Alexander Vindman is very, very familiar with authoritarianism.

In his childhood, he fled communist Ukraine as a refugee. As an adult, serving as the National Security Council’s Director for European Affairs, strongman regimes were his specialty. Now, in his first-ever interview with the press, Vindman is hoping to warn the American public that Trump’s distortion of truth takes its cue from leaders like Vladimir Putin — and democracy itself is on the line.

“Authoritarianism is able to take hold not because you have a strong set of leaders who are forcing their way,” Vindman told the Atlantic’s Editor-in-Chief Jeffrey Goldberg. “It’s more about the fact that we can give away our democracy. In Hungary and Turkey today, in Nazi Germany, those folks gave away their democracy, by being complacent.”

In the interview, Vindman — who retired from the Army in July, citing a campaign to stop his advancement due to his testimony during the Trump impeachment inquiry — offered insight on the phone call between Trump and Ukrainian President Volodymyr Zelensky that led to Trump’s impeachment by the House of Representatives. (The Senate later acquitted him.)

“I just had a visceral reaction to what I was hearing,” Vindman said. “I suspected it was criminal, but I knew it was wrong.”

Vindman said that Trump was “putting the squeeze” on Zelensky, and called his actions “repulsive and un-American.”

When he took the job in the Trump administration, he told Goldberg, he expected there to be “guardrails” on the president’s dealings with Russia. Instead, he found that the Kremlin had undue influence on Trump. Asked if Trump might be a Russian asset, Vindman said the president “should be considered to be a useful idiot and a fellow traveler,” to Putin, “which makes him an unwitting agent of Putin.”

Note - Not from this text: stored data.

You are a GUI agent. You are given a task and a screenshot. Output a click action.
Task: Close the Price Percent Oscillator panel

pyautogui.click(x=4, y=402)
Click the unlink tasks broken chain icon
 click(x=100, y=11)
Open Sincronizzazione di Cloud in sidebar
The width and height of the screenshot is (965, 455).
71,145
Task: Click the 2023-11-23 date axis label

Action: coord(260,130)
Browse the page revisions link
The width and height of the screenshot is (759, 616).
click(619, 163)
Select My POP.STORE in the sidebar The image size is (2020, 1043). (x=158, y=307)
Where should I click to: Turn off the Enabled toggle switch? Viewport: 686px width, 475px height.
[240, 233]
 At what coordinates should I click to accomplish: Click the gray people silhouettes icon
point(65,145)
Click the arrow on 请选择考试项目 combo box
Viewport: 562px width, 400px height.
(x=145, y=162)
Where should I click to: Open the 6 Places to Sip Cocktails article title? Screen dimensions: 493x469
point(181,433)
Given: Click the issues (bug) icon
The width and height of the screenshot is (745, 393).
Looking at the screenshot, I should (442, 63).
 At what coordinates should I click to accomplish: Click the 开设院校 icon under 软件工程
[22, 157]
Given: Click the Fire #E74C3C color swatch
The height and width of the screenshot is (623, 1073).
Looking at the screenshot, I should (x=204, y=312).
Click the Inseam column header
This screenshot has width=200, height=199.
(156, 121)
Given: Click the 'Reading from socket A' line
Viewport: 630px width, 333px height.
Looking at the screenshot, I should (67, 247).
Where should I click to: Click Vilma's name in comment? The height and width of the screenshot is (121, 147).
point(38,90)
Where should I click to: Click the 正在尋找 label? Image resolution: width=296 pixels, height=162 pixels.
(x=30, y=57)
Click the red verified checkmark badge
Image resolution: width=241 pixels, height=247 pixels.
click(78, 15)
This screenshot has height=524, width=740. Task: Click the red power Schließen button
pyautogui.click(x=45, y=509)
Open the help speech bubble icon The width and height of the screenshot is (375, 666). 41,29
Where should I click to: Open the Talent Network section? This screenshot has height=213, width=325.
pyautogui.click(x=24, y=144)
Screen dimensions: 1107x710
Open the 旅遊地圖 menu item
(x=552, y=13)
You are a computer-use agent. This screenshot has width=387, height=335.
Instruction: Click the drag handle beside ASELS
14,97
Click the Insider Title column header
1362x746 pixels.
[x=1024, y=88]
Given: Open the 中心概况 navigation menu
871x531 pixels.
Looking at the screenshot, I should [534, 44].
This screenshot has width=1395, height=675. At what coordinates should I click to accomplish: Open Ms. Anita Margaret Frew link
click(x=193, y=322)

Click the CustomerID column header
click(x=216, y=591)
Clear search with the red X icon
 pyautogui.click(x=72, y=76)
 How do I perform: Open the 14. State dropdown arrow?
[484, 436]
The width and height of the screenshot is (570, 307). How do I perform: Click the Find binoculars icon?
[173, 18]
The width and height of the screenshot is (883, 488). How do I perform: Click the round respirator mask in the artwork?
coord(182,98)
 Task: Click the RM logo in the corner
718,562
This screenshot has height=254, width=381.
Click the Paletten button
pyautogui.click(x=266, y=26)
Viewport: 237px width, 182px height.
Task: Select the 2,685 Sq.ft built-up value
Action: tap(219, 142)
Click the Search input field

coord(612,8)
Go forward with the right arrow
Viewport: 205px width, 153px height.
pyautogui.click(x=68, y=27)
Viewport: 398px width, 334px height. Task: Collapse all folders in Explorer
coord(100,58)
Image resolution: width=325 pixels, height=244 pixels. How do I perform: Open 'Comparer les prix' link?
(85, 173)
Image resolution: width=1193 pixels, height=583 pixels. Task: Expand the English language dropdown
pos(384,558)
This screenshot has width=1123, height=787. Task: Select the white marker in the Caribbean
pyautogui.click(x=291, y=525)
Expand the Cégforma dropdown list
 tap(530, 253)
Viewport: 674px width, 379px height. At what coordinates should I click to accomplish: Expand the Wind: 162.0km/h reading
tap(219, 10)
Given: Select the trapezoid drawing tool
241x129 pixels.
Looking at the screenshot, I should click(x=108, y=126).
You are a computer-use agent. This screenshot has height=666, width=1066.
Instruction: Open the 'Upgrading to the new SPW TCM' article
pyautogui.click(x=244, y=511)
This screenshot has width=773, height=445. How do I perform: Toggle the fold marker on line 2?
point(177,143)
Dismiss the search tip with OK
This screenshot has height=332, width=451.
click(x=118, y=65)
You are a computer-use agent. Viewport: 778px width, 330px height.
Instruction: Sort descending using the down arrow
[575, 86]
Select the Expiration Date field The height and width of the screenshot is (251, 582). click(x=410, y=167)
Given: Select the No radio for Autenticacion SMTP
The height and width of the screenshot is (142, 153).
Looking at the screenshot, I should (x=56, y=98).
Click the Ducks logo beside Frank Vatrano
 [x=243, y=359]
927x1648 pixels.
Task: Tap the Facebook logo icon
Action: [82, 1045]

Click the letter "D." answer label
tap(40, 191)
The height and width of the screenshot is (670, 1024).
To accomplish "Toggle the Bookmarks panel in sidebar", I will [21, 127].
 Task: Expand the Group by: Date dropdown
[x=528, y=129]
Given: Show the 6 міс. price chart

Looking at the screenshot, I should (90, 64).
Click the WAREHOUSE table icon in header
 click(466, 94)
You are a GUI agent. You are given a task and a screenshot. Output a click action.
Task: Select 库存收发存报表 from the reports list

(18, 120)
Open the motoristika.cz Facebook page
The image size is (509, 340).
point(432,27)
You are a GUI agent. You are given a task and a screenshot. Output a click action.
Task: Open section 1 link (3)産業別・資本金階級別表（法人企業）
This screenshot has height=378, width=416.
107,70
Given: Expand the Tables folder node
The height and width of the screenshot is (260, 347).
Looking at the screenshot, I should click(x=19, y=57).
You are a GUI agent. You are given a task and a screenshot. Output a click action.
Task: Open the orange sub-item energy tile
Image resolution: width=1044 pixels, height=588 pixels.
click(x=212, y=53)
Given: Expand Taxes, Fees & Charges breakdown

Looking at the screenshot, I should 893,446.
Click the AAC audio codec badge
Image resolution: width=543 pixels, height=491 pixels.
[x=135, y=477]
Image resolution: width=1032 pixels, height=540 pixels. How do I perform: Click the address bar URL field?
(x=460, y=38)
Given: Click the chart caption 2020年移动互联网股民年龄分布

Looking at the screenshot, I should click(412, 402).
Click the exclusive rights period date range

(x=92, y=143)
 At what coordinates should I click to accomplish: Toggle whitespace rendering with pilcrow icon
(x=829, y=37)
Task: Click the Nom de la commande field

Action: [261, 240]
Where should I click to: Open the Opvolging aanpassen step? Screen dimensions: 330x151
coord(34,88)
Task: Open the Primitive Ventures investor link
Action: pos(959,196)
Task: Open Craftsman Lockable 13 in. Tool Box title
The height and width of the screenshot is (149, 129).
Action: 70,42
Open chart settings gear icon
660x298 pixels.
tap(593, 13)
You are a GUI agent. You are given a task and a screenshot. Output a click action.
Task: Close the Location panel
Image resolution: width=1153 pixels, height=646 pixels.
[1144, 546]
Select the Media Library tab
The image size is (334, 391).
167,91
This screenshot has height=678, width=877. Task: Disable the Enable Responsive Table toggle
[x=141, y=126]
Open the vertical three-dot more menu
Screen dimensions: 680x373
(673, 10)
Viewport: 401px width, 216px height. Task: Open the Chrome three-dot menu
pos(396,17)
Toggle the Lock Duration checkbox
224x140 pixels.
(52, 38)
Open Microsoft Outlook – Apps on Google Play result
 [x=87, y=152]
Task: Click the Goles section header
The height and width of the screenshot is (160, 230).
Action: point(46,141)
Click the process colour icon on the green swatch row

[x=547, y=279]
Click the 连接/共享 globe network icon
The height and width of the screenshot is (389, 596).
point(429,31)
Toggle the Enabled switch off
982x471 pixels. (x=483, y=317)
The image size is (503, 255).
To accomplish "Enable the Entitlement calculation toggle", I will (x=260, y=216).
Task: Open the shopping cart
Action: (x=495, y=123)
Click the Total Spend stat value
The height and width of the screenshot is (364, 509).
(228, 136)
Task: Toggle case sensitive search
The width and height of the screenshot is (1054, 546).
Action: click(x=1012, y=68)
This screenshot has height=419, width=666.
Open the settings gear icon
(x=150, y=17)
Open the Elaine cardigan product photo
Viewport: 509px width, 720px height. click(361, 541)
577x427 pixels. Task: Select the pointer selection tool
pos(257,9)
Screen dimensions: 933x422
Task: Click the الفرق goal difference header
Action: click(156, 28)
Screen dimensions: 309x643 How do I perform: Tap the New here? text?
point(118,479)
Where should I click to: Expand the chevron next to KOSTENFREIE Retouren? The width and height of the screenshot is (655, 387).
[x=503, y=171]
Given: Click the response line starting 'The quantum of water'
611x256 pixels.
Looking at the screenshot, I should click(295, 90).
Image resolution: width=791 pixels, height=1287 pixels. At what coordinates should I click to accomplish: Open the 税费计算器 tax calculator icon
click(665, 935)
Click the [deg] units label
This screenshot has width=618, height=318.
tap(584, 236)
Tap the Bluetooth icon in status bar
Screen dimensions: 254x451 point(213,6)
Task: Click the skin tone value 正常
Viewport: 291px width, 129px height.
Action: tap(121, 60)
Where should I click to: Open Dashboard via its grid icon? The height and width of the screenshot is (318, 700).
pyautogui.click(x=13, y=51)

“He has aspirations to be the kind of leader that Putin is, and so he admires him,” Vindman said. “He likes authoritarian strongmen who act with impunity, without checks and balances. So he’ll try to please Putin.”

These claims are notably less cautious than the testimony Vindman delivered during the impeachment inquiry. His former boss at the NSC, Fiona Hill, told The Atlantic she sees Vindman as “Boy Scoutish;” the article paints him as an idealist who hoped to change things from inside the administration.

“We all believed we could make a difference,” Vindman said of government officials. “I thought I could potentially communicate with him, maybe speak to his better angels, explain to him that his ideas about Russia were harmful to the United States.”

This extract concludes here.